SeLeRoSa: Sentence-Level Romanian Satire Detection Dataset
Răzvan-Alexandru Smădu, Andreea Iuga, Dumitru-Clementin Cercel, Florin Pop
TL;DR
SeLeRoSa addresses the lack of Romanian sentence-level satire datasets by compiling 13,873 labeled sentences from satirical and factual news. The authors evaluate a broad spectrum of baselines, from fine-tuned Romanian pre-trained LMs to open-source LLMs and closed-source GPT models, in zero-shot and fine-tuned settings. They provide two data variants (anonymized and anonymized+pre-processed) and report moderate inter-annotator agreement, highlighting the task's inherent challenges. Fine-tuned models, especially RoGemma 2 9B, achieve the best performance (around 76.9% accuracy and 80.7% F1), while zero-shot performance remains modest though reasoning-based models show promise. The dataset and code are released to stimulate further research in low-resource Romanian NLP for satire detection.
Abstract
Satire, irony, and sarcasm are techniques typically used to express humor and critique, rather than deceive; however, they can occasionally be mistaken for factual reporting, akin to fake news. These techniques can be applied at a more granular level, allowing satirical information to be incorporated into news articles. In this paper, we introduce the first sentence-level dataset for Romanian satire detection for news articles, called SeLeRoSa.
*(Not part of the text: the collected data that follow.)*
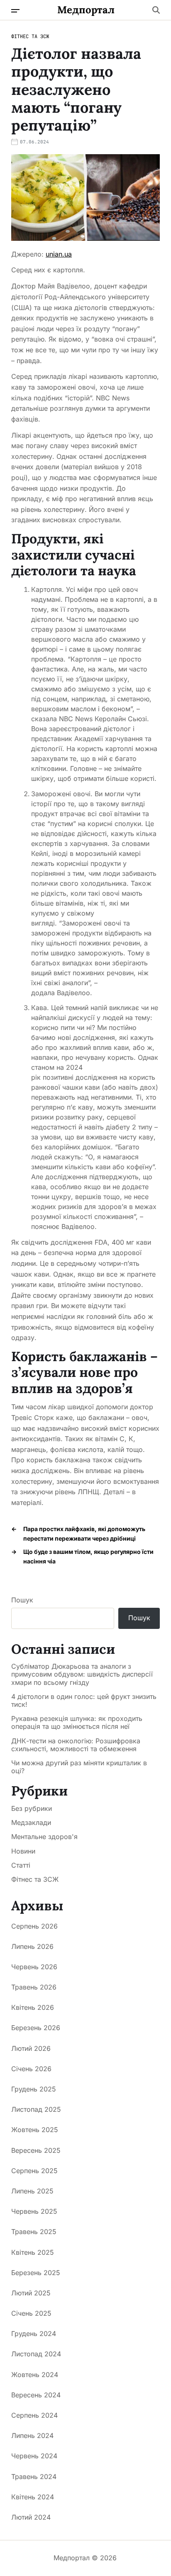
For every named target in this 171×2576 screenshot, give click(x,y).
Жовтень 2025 (34, 2129)
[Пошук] (156, 10)
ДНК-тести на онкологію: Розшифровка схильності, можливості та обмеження (75, 1745)
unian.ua (59, 254)
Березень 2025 (35, 2272)
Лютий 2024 (31, 2517)
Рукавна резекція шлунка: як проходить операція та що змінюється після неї (76, 1722)
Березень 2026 (35, 2027)
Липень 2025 (32, 2191)
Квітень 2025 (32, 2252)
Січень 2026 (31, 2069)
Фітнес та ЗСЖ (30, 36)
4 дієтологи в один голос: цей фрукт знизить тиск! (83, 1700)
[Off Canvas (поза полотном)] (15, 10)
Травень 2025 (33, 2231)
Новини (23, 1851)
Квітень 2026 (32, 2007)
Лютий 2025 (31, 2293)
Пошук (22, 1600)
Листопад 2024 (36, 2354)
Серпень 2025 (34, 2170)
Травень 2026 (33, 1987)
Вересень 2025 (36, 2150)
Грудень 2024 (33, 2333)
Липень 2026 (32, 1946)
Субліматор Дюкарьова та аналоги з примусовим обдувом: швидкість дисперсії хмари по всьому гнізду (82, 1674)
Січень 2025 (31, 2313)
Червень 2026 (34, 1967)
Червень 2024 (34, 2456)
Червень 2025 (34, 2211)
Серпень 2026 (34, 1926)
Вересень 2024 (36, 2395)
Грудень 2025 (33, 2089)
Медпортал (86, 10)
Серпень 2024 (34, 2415)
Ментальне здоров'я (44, 1836)
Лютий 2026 (31, 2048)
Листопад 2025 (36, 2109)
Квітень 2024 (32, 2497)
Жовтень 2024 (34, 2374)
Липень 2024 (32, 2435)
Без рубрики (31, 1808)
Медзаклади (31, 1822)
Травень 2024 (33, 2476)
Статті (20, 1865)
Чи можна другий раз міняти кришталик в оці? (79, 1767)
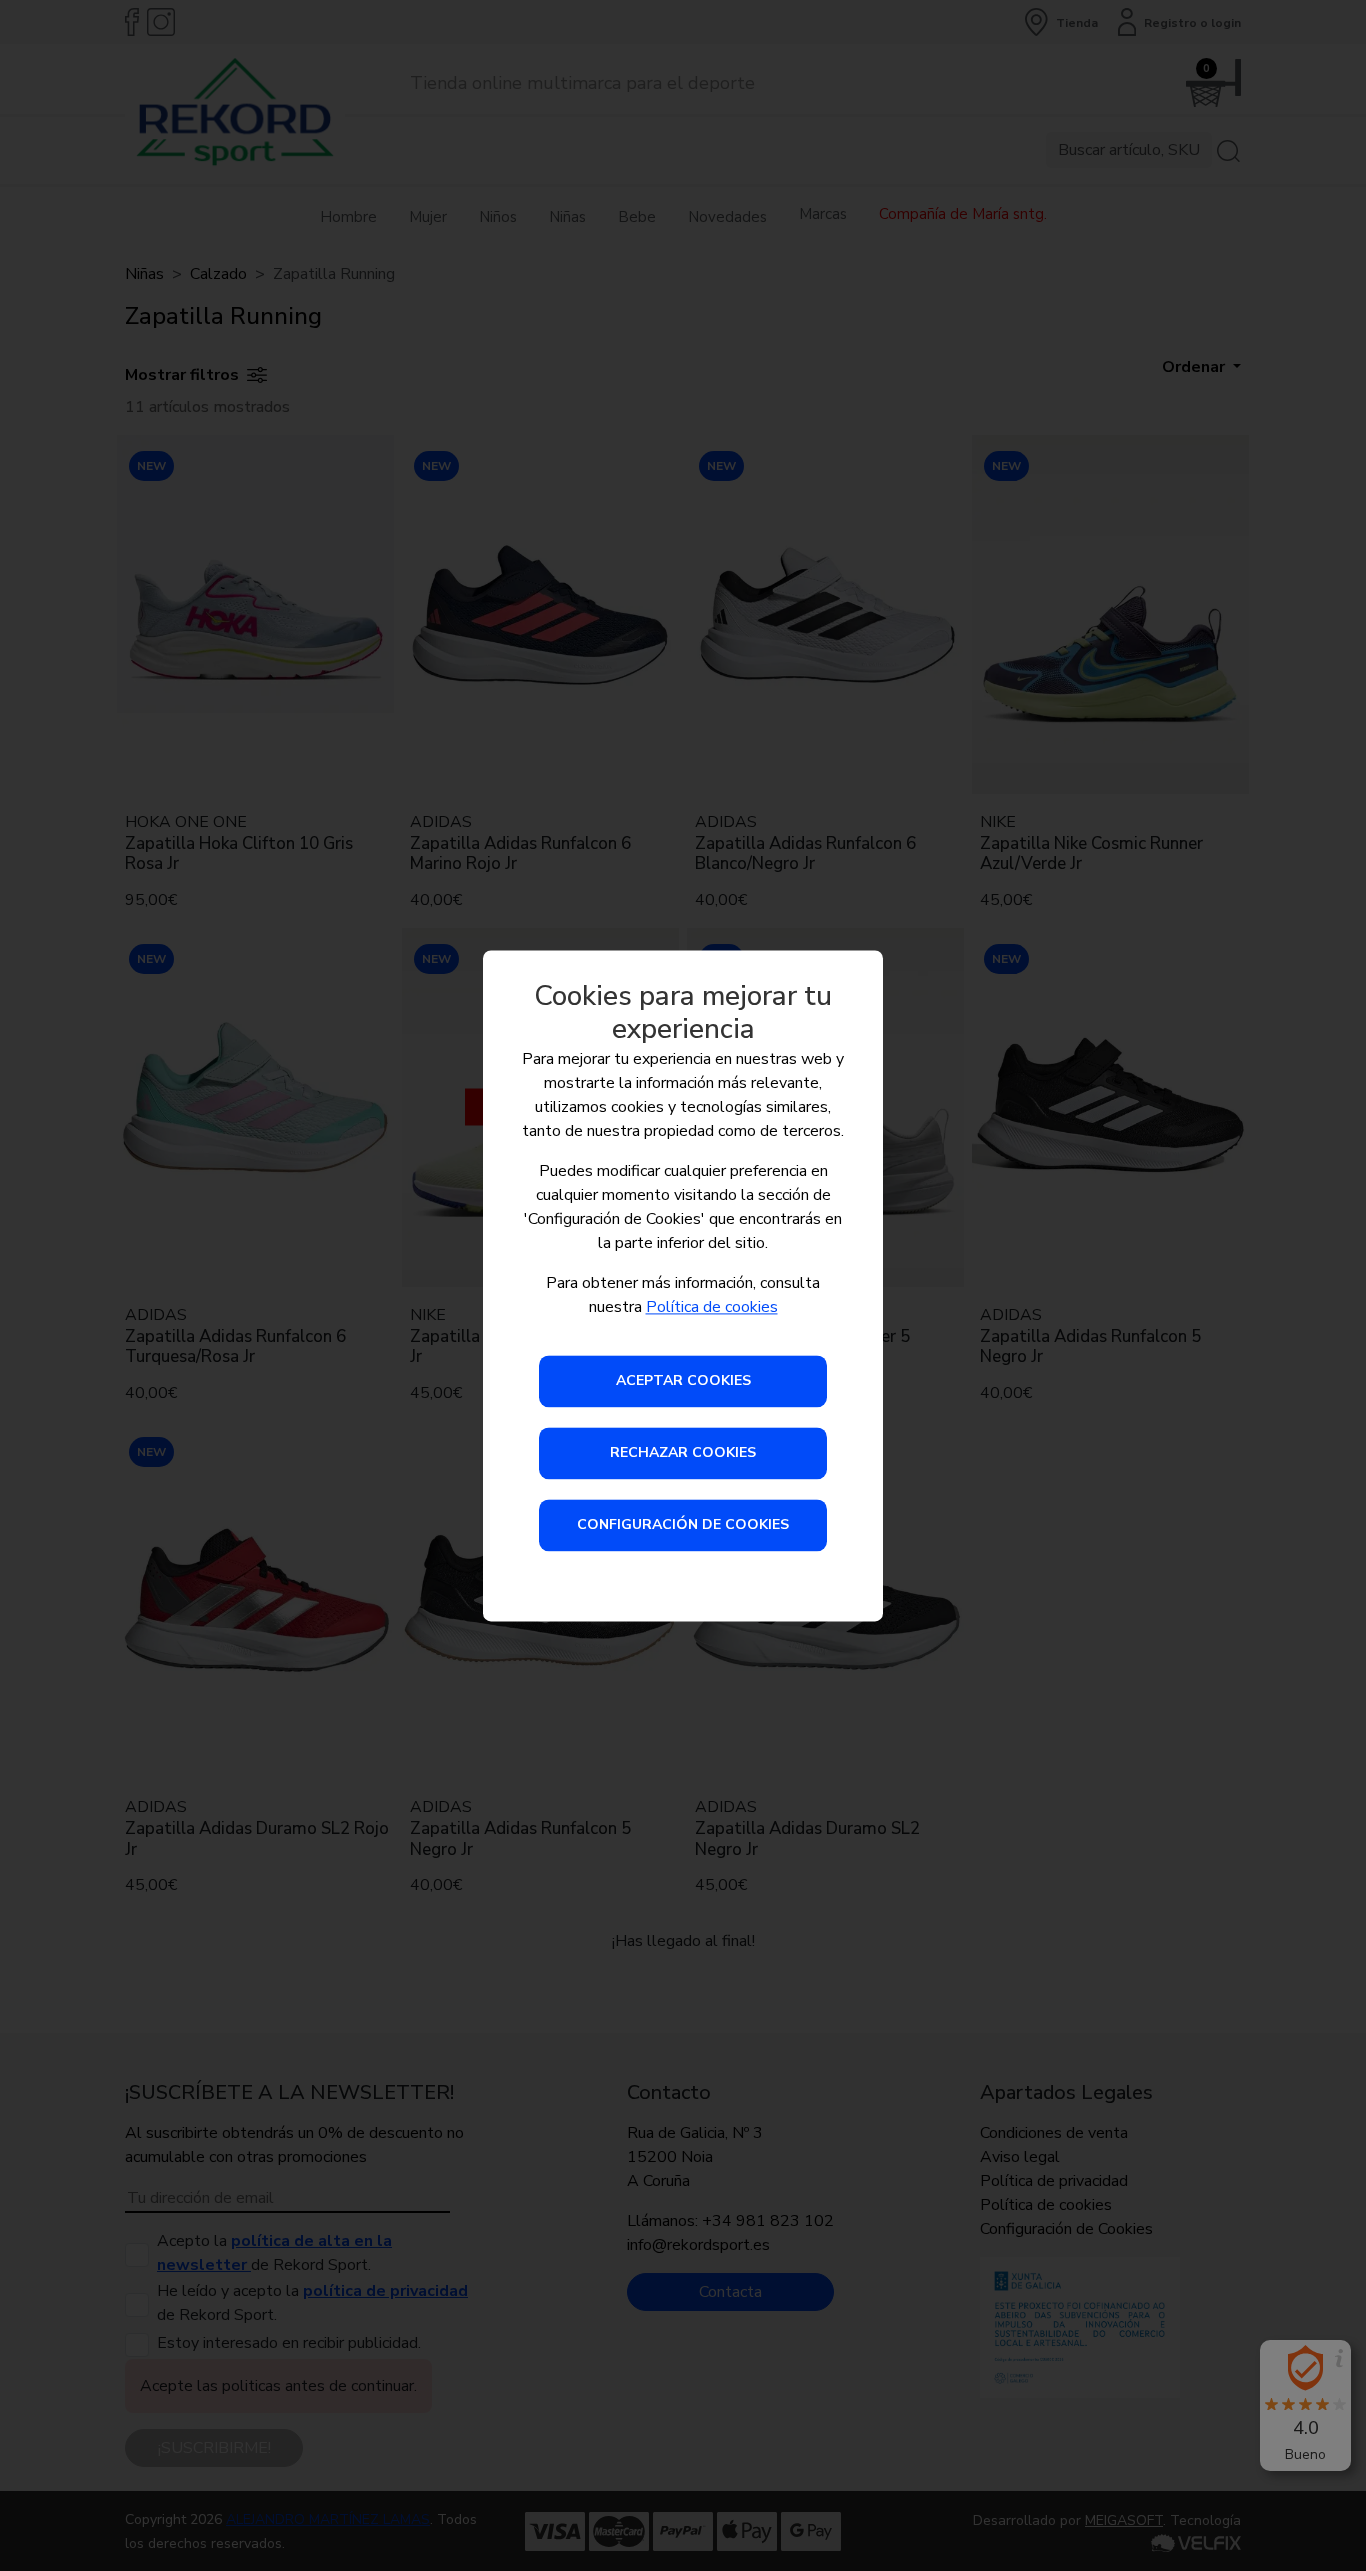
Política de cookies (712, 1307)
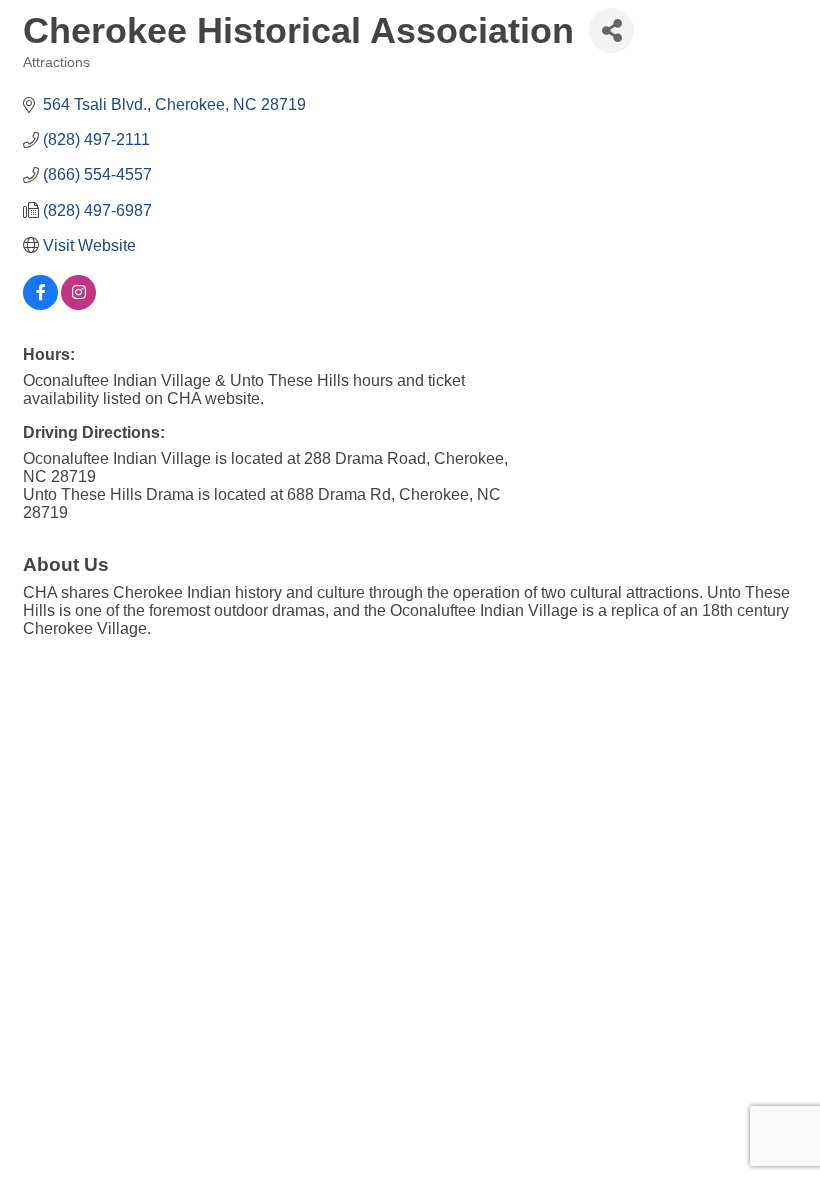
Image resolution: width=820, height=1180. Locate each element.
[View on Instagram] (78, 304)
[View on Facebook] (40, 304)
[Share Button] (611, 30)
The dataset comprises 13,873 manually annotated sentences spanning various domains, including social issues, IT, science, and movies. With the rise and recent progress of large language models (LLMs) in the natural language processing literature, LLMs have demonstrated enhanced capabilities to tackle various tasks in zero-shot settings. We evaluate multiple baseline models based on LLMs in both zero-shot and fine-tuning settings, as well as baseline transformer-based models. Our findings reveal the current limitations of these models in the sentence-level satire detection task, paving the way for new research directions.